• **RECORDS TO PROCESS**:
-*-*-
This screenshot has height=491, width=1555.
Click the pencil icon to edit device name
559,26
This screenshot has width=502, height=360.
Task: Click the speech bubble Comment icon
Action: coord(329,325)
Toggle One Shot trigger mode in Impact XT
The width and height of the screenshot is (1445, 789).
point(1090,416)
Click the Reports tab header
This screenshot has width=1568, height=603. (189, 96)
-*-*-
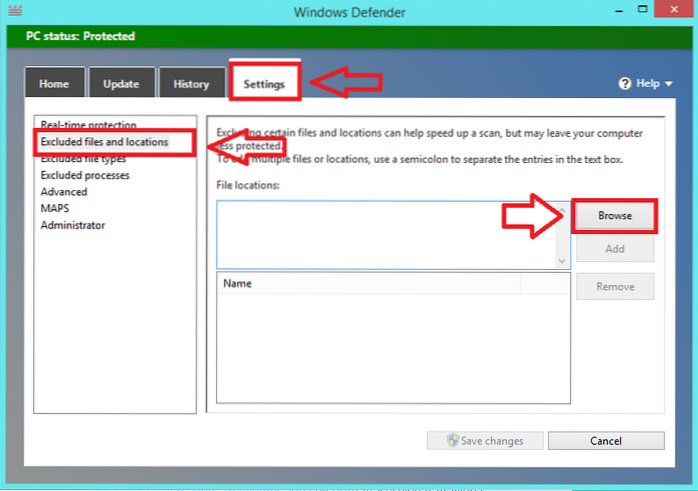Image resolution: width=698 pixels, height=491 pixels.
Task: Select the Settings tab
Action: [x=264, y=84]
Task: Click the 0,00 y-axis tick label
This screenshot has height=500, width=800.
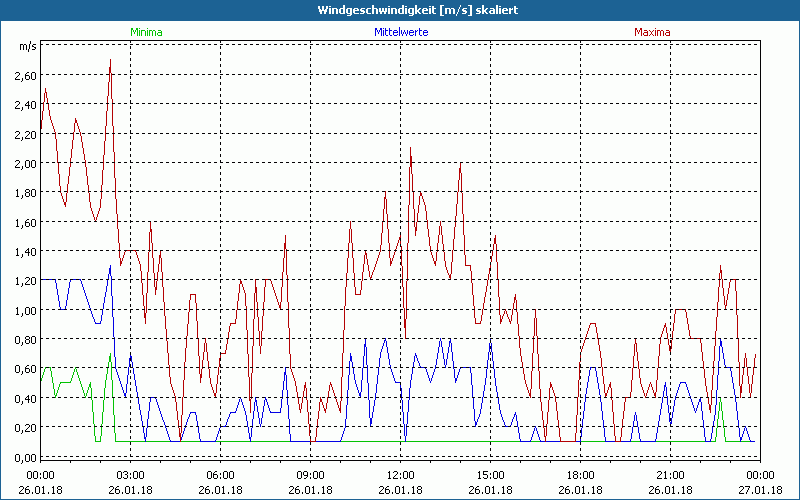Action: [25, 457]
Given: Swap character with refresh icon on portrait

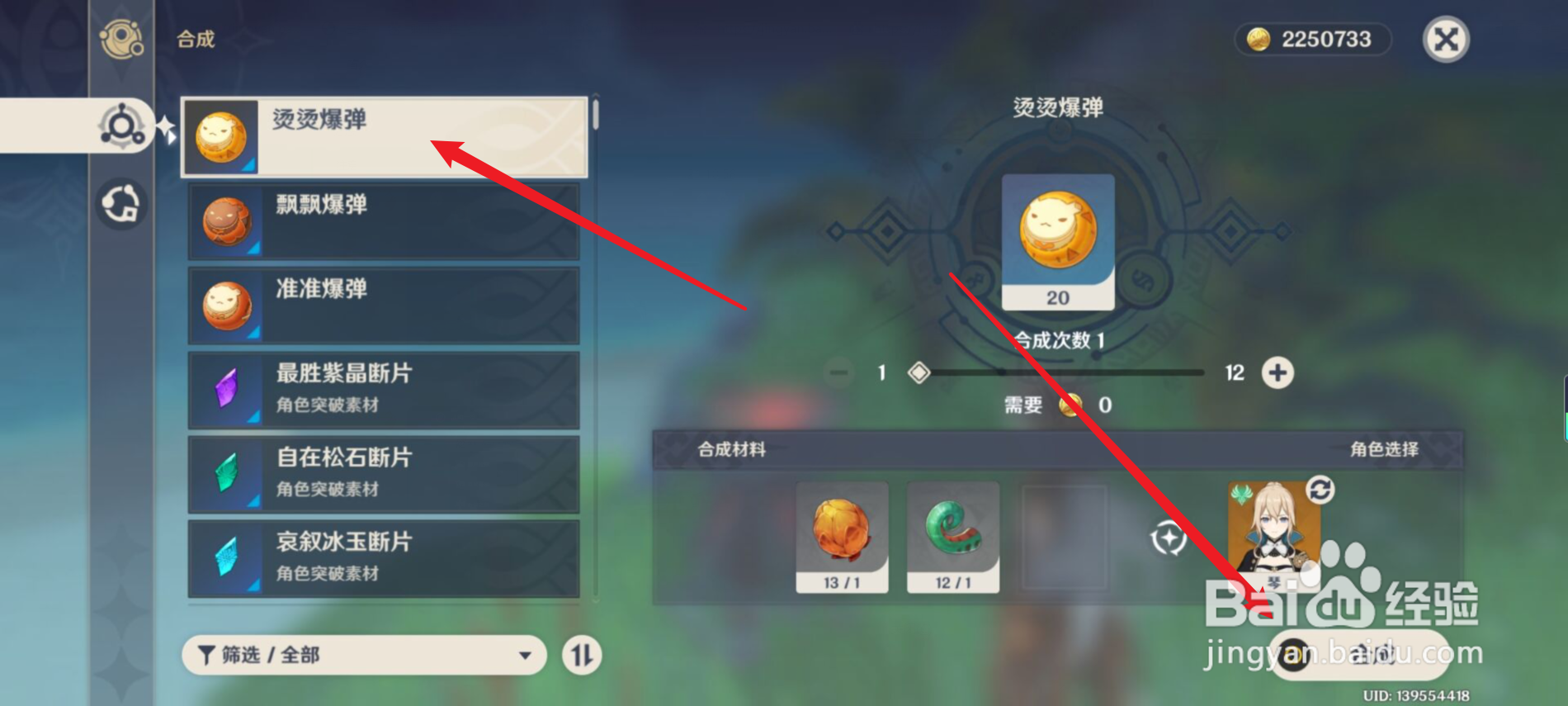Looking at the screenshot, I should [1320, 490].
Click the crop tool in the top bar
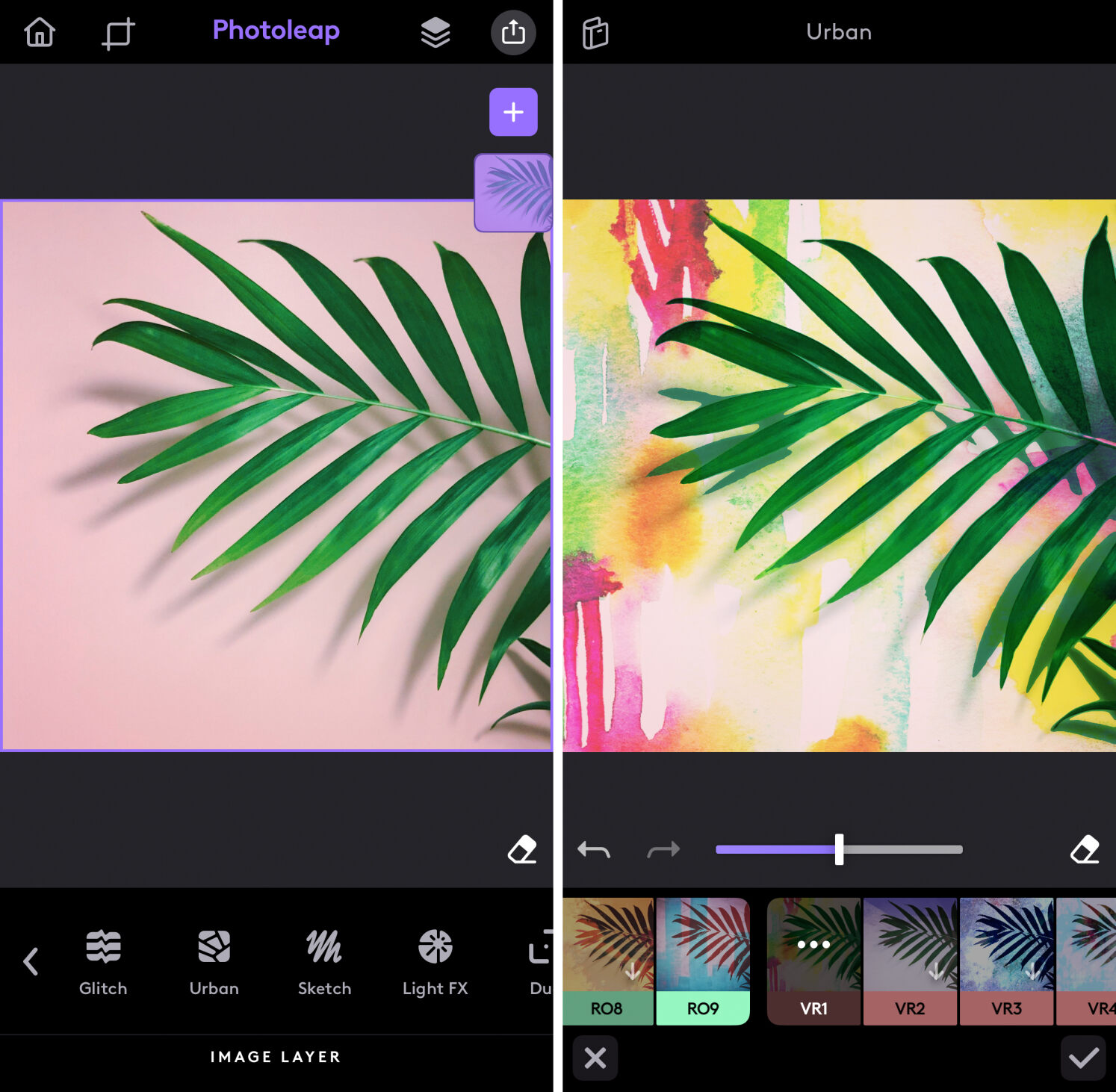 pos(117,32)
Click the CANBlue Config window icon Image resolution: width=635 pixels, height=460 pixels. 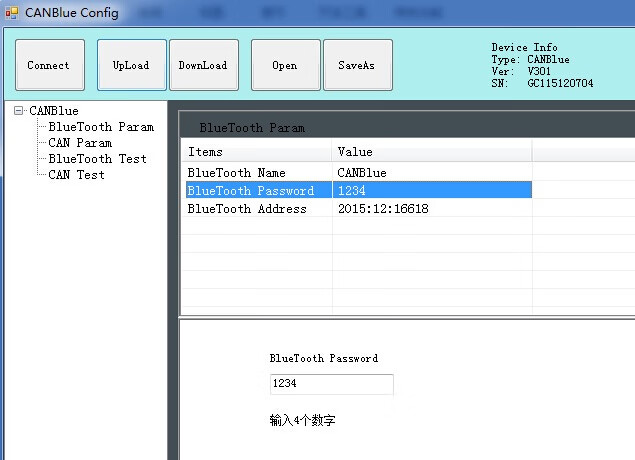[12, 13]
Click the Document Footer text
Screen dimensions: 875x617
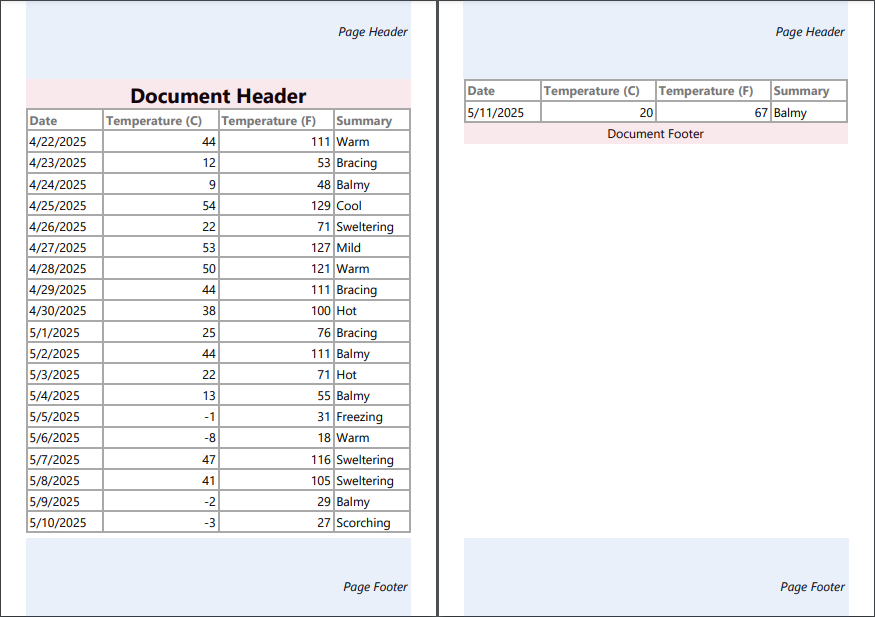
-*-*-
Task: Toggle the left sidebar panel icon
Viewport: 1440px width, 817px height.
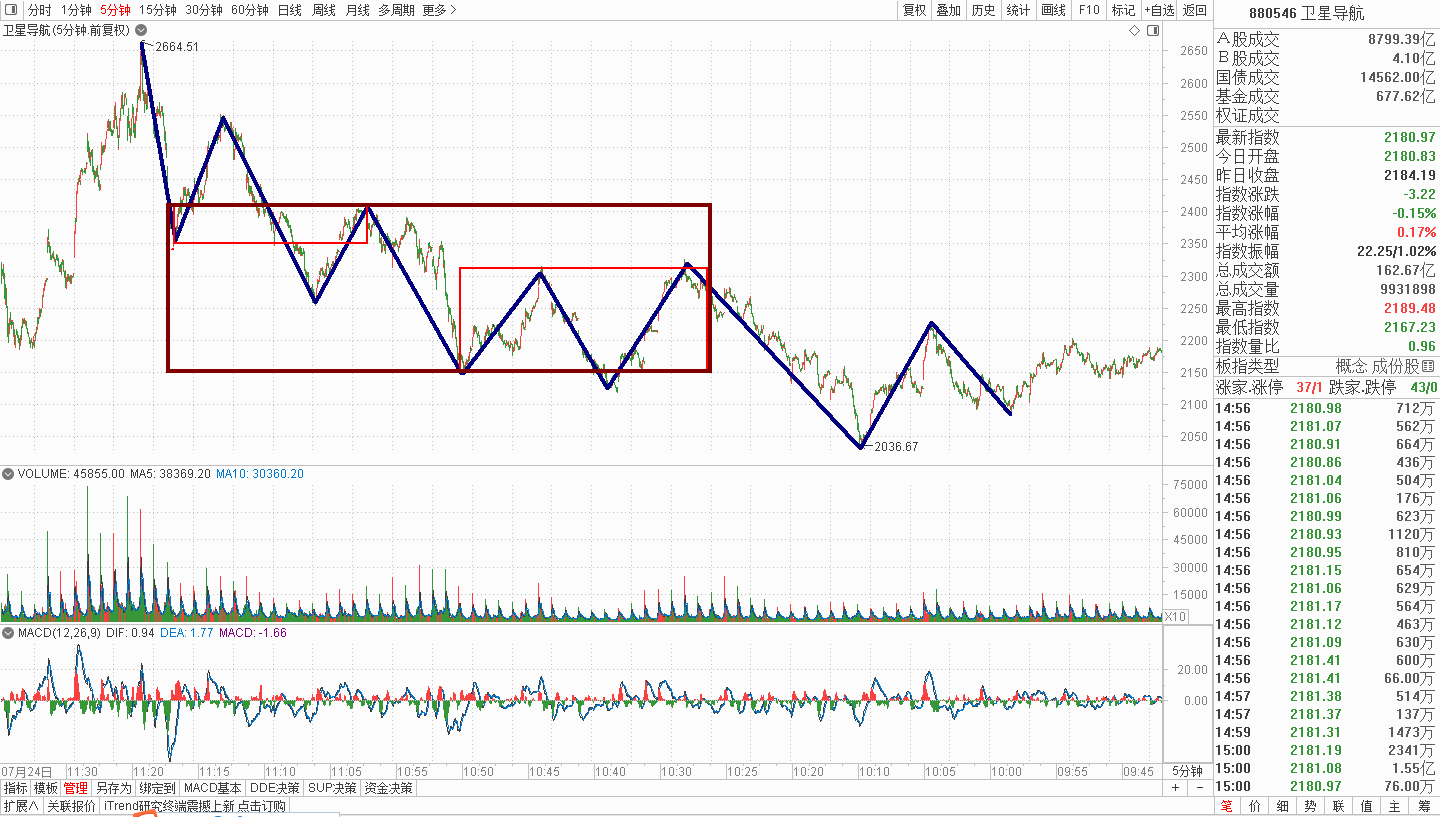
-*-*-
• **EXERCISE DESCRIPTION**: Lines in the listing above that contain the word "Toggle" must be copied; leave out the rest.

• **OUTPUT FOR THIS TASK**:
Toggle One Shot trigger mode in Impact XT
Task: Toggle the left sidebar panel icon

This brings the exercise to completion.